In 1970, she was a representative for professors under the Asociación Dominicana de Profesores (ADP). Four years later, she was appointed as a leader of the Comité Ejecutivo Nacional (CEN) in 1974, by José Francisco Peña Gómez, after he recognized her political merits and accomplishments. She also became the director of the National Department of Education. In September 1978, Ivelisse Prats Ramirez was named directorate for the First School of Pictures of the PRD, which was being sponsored by the Friedrich Ebert Foundation. During the same year she was elected deputy for the National District and the year following, she was elected president of the Partido Revolucionario Dominicano. Ivelisse Prats resigned from her position as President of the PRD in 1982, after she was appointed Minister of Education.

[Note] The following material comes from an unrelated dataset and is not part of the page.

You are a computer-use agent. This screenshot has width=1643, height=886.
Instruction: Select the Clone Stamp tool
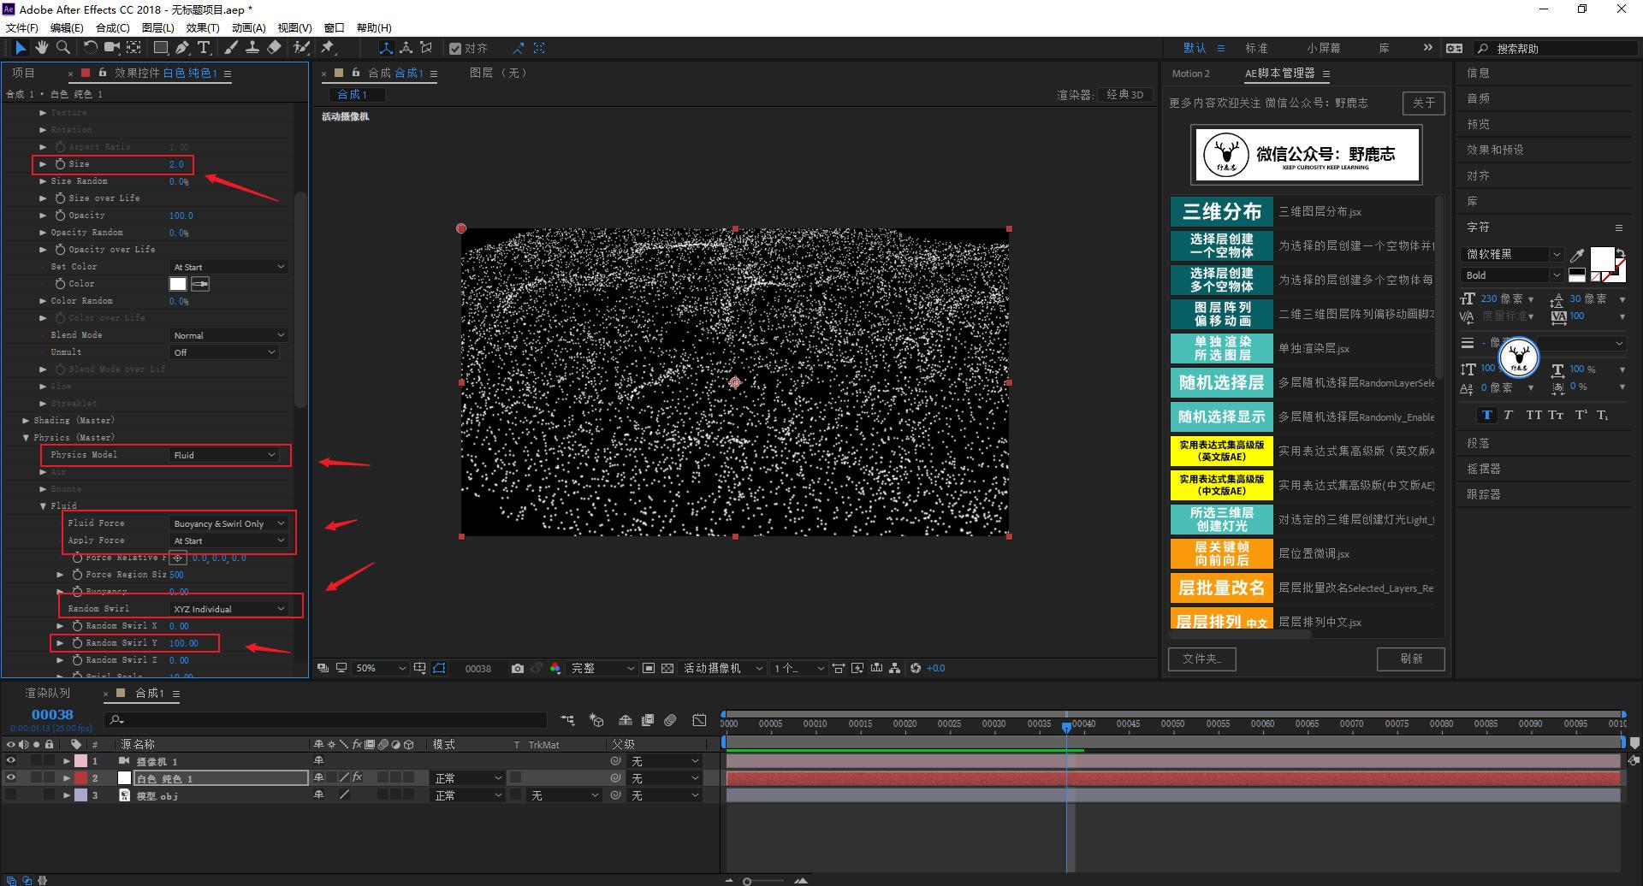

For a year, in 1988, she was the director of the Department of Cultural and Teacher Affairs of the PRD, a position that was created by the white party. Once again in 1989, she went back to being the director for the National Department of Education. Ivelisse Prats Ramirez was regent for the PRD in the National District during elections in 1994. As of 1996, she was elected and has remained the National Secretary of Education and Doctrine, which was created through the merging of the Department of Education and Doctrine. Prats continues to keep herself busy with her political tasks while also putting together seminars, teaching classes and writing. Some of her works are used as textbooks in courses offered by the PRD.

Prats Ramírez died in Santo Domingo, Dominican Republic on 11 October 2020, at the age of 89.